Pan-Africanist American writer, historian, professor, and a pioneer in the creation of Africana studies and professional institutions in academia
Historian, Scholar, and Teacher
John Henrik Clarke - A Great and Mighty Walk
"Powerful people will NEVER educate powerless people
on what it means to take the power away from them.
The aim of powerful people is to stay powerful
by ANY means necessary." *
Born on January 1, 1915, in Union Springs, Alabama, as the youngest child to sharecroppers John (Doctor) and Willie Ella (Mays) Clark, he renamed himself John Henrik (after rebel playwright Henrik Ibsen) and added an "e" to his surname Clarke. With the hopes of earning enough money to buy land rather than sharecrop, his family moved to the nearest mill town, Columbus, Georgia. Clarke never formally attended high school, but attended Spencer High School due to overcrowding in the middle schools. Counter to his mothers's wishes for him to be a farmer, Clarke left Georgia in 1933 by freight train and went to Harlem, New York, where he pursued scholarship and activism.
Clarke developed as a writer and lecturer during the Great Depression years. He joined study circles such as the Harlem History Club and the Harlem Writers' Workshop. He studied history and world literature at New York University, at Columbia University and at the League for Professional Writers. He was an autodidact whose mentors included the scholar Arturo Alfonso Schomburg. At the age of 78, Clarke obtained a doctorate from the non-accredited Pacific Western University (now California Miramar University) in Los Angeles. The New York Times noted that Clarke's ascension to professor emeritus at Hunters College was "unusual...without benefit of a high school diploma." The Times also acknowledged that "nobody said Professor Clarke wasn't an academic original", but nonetheless referred to him using the honorific prefix "Mr" rather than "Dr".
In the 1960's, Clarke advocated for studies on the African-American experience and the place of Africans in world history. He challenged academic historians and helped shift the way African history was studied and taught. Clarke was "a scholar devoted to redressing what he saw as a systematic and racist suppression and distortion of African history by traditional scholars." He accused his detractors of having Eurocentric views.
Besides teaching at Hunter College and Cornell University, Clarke was active in creating professional associations to support the study of black culture. He was a founder and first president of the African Heritage Studies Association with Leonard Jeffries, which supported scholars in areas of history, culture, literature and the arts. He was a founding member of other organizations to recognize and support work in black culture: the Black Academy of Arts and Letters and the African-American Scholars' Council.

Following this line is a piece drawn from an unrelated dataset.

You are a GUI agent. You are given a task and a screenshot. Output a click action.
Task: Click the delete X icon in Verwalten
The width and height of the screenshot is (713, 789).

Dr. Clarke was most known and highly regarded for his lifelong devotion to studying and documenting the histories and contributions of African peoples in Africa and the diaspora.
Dr. Clarke is often quoted as stating that "History is not everything, but it is a starting point. History is a clock that people use to tell their political and cultural time of day. It is a compass they use to find themselves on the map of human geography. It tells them where they are, but more importantly, what they must be."
His writing included six scholarly books and many scholarly articles. He edited anthologies of black writing, as well as his own short stories, and more general interest articles. He was co-founder of the Harlem Quarterly (1949–51), book review editor of the Negro History Bulletin (1948–52), associate editor of the magazine Freedomways, and a feature writer for the Pittsburgh Courier and the Ghana Evening News.
"Egypt gave birth to what later would become known as 'Western Civilization,' long before the greatness of Greece and Rome."
John Henrik Clarke
"Africans in the United States must remember that the slave ships brought no West Indians, no Caribbeans, no Jamaicans or Trinidadians or Barbadians to this hemisphere. The slave ships brought only African people and most of us took the semblance of nationality from the places where slave ships dropped us off."
John Henrik Clarke
"The first light of human consciousness and the world's first civilizations were in Africa."